**TO DO**
Quote the lines from the first one through the line that contains "pos(663,43)", leaving out the pictures.

..........

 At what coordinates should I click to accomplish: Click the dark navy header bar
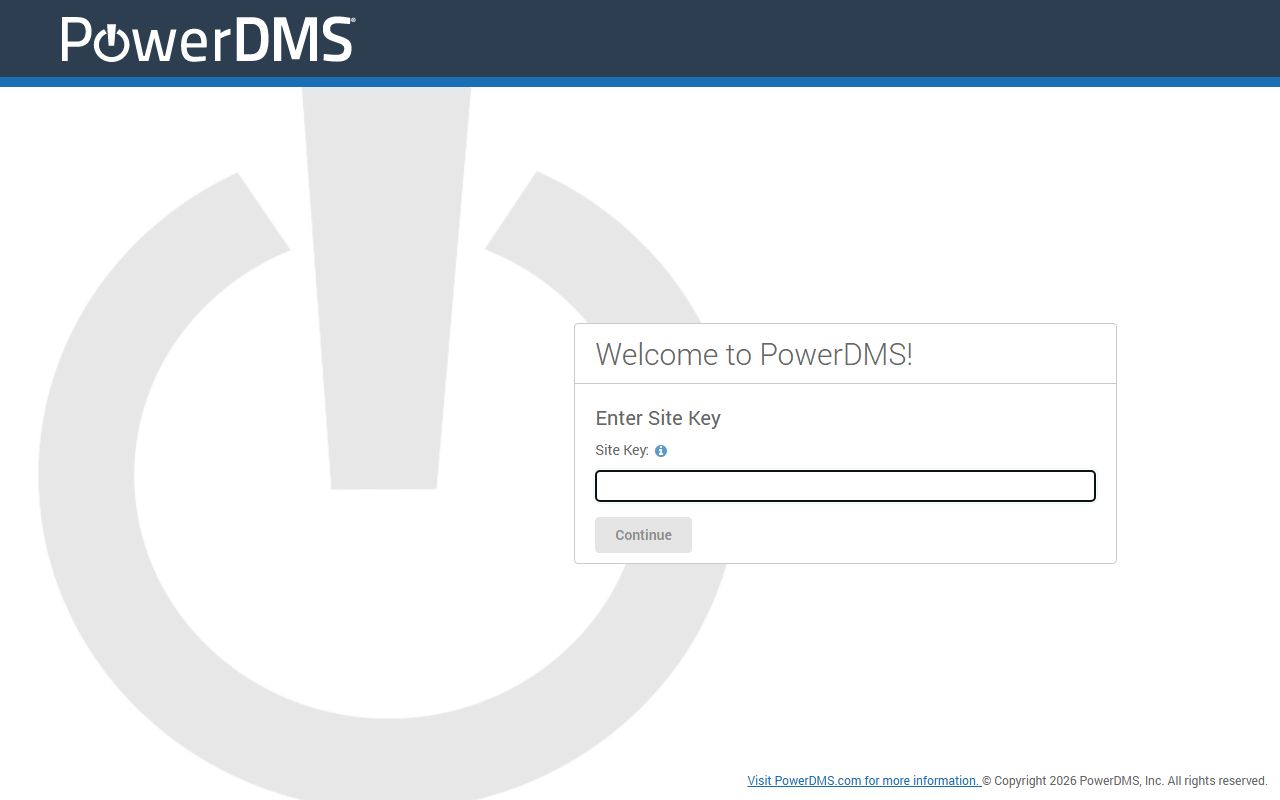coord(800,38)
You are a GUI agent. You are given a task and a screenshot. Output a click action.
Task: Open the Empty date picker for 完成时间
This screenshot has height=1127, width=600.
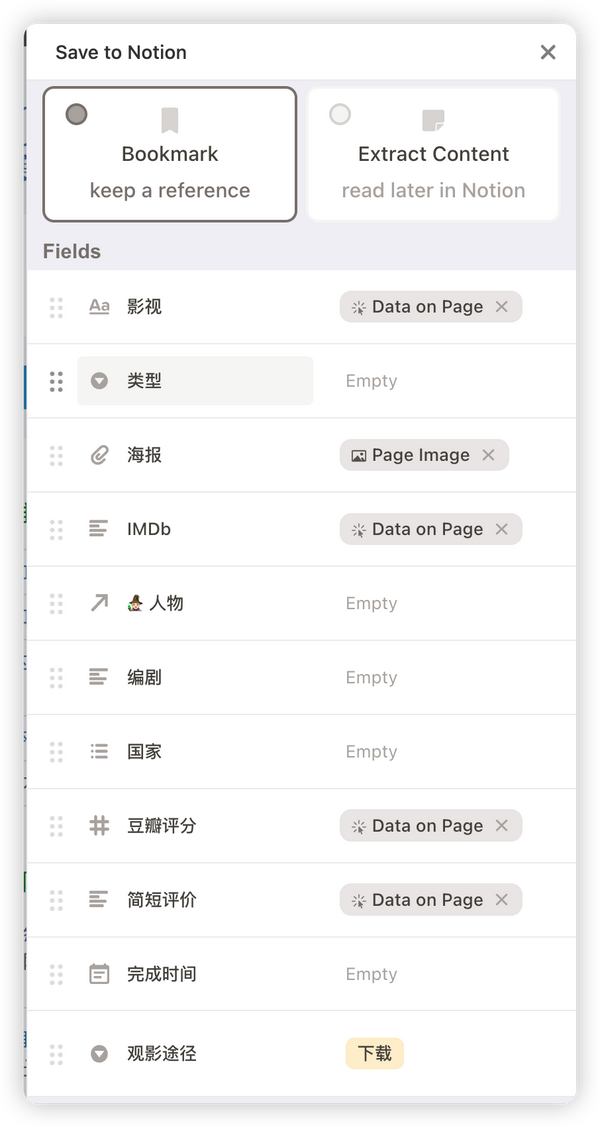[371, 973]
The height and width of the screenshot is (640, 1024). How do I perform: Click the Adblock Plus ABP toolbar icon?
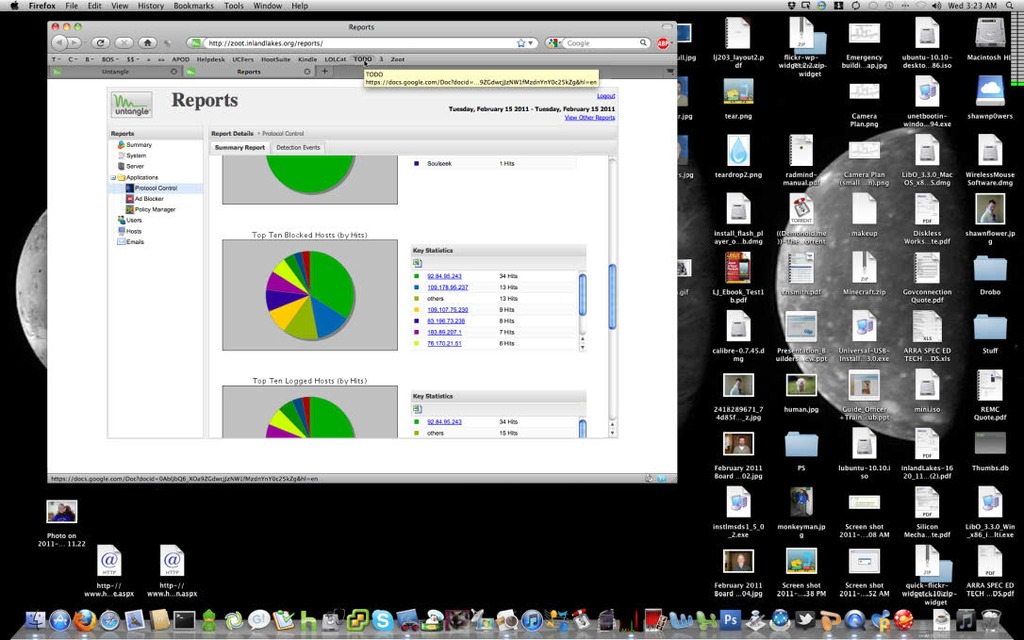pos(663,43)
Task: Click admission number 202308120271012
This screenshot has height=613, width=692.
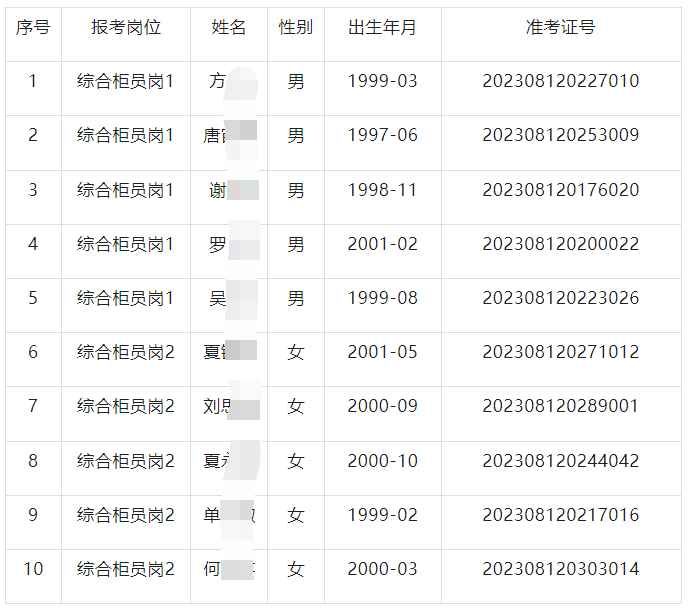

..........

**FINISHED EXERCISE**
 At what coordinates should I click to accomplish: Click the dark navy header bar
coord(800,38)
You are a GUI agent. You are given a task and a screenshot. Output a click action.
Task: Open the Empty date picker for 完成时间
This screenshot has height=1127, width=600.
[371, 973]
The height and width of the screenshot is (640, 1024). How do I perform: Click the Adblock Plus ABP toolbar icon?
pos(663,43)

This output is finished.